> **Page excerpt**:
┄┄┄┄┄┄

The work is dedicated to methods of multidimensional data storages construction. This questions
is actual because of the growing demand of these containers in different areas. Containers can be used
for working with multidimensional vectors in such fields of knowledge as biology (e. g. to search
for incomplete coincidences in protein and DNA sequences), physics (e. g. computational hydrodynamics,
electromagnetism), economics, political science, medicine and technology, for solving various
tasks in computer graphics, multimedia databases and animation, for working with spatial data.

┄┄┄┄┄┄

> **The data**:

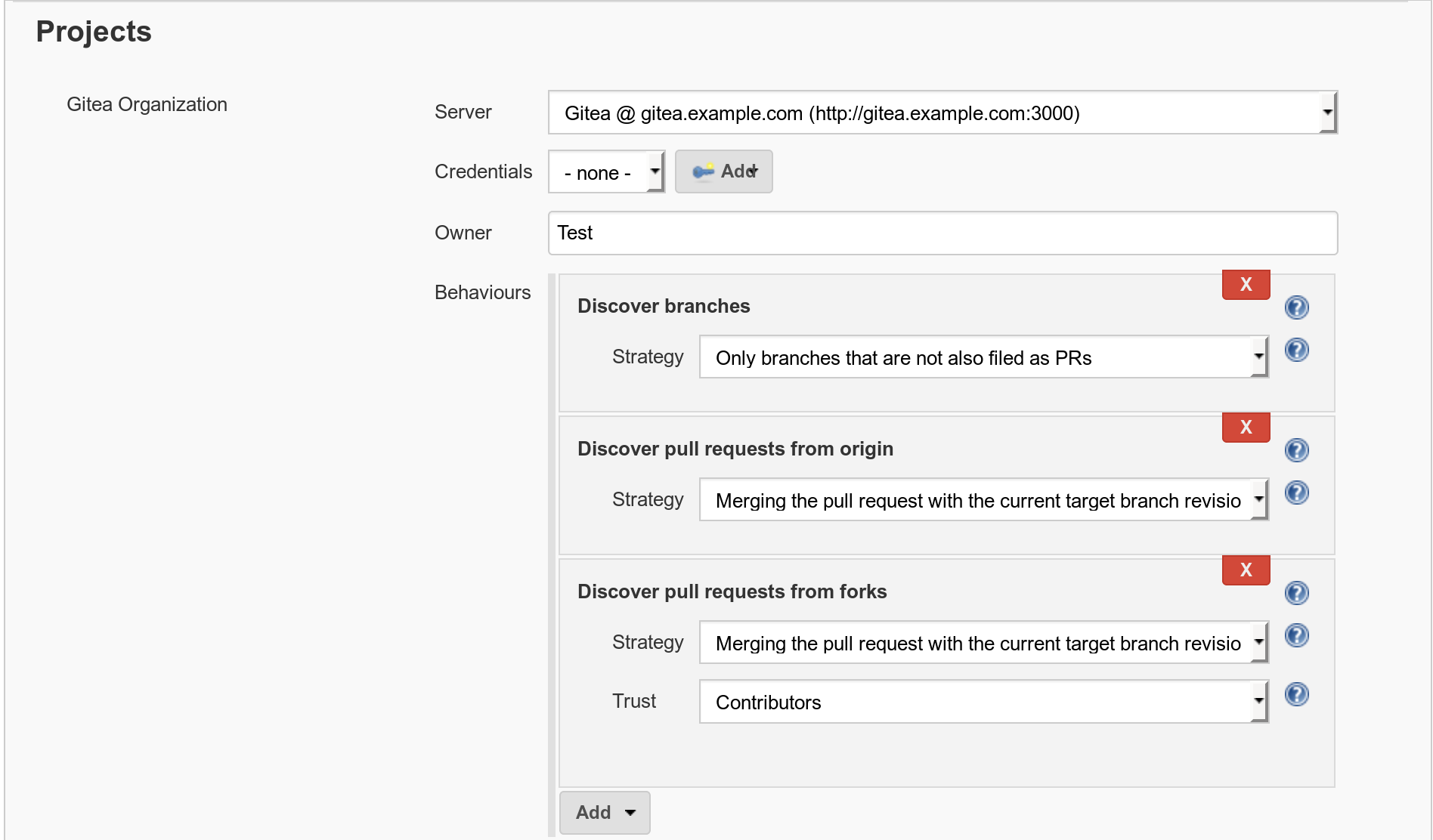The width and height of the screenshot is (1433, 840).
Task: Open help for Discover pull requests from forks
Action: click(1296, 593)
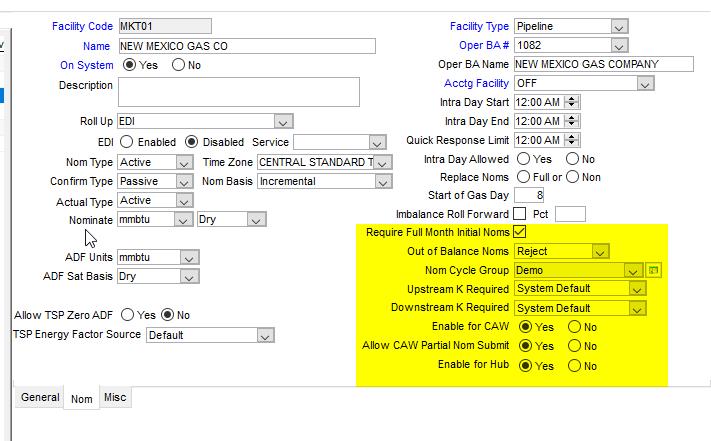Viewport: 711px width, 441px height.
Task: Click into the Description text box
Action: 238,92
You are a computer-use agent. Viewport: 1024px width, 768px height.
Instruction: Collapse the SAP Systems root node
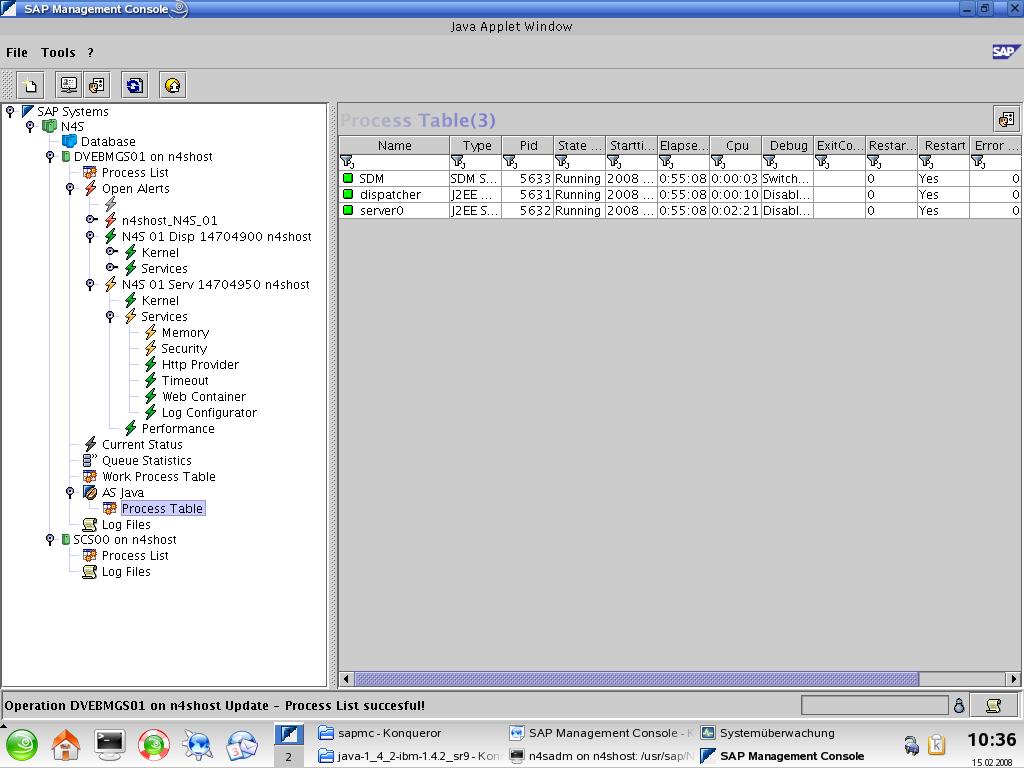10,111
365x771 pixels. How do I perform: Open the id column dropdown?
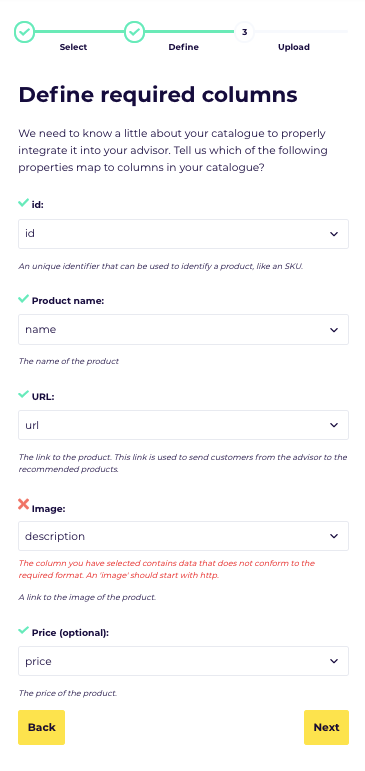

┄┄┄┄┄┄

> **What to work on**: Translate this sentence from the page excerpt on multidimensional data storage into Spanish: "The work is dedicated to methods of multidimensional data storages construction."

> **Response to the exercise**: El trabajo está dedicado a los métodos de construcción de almacenes de datos multidimensionales.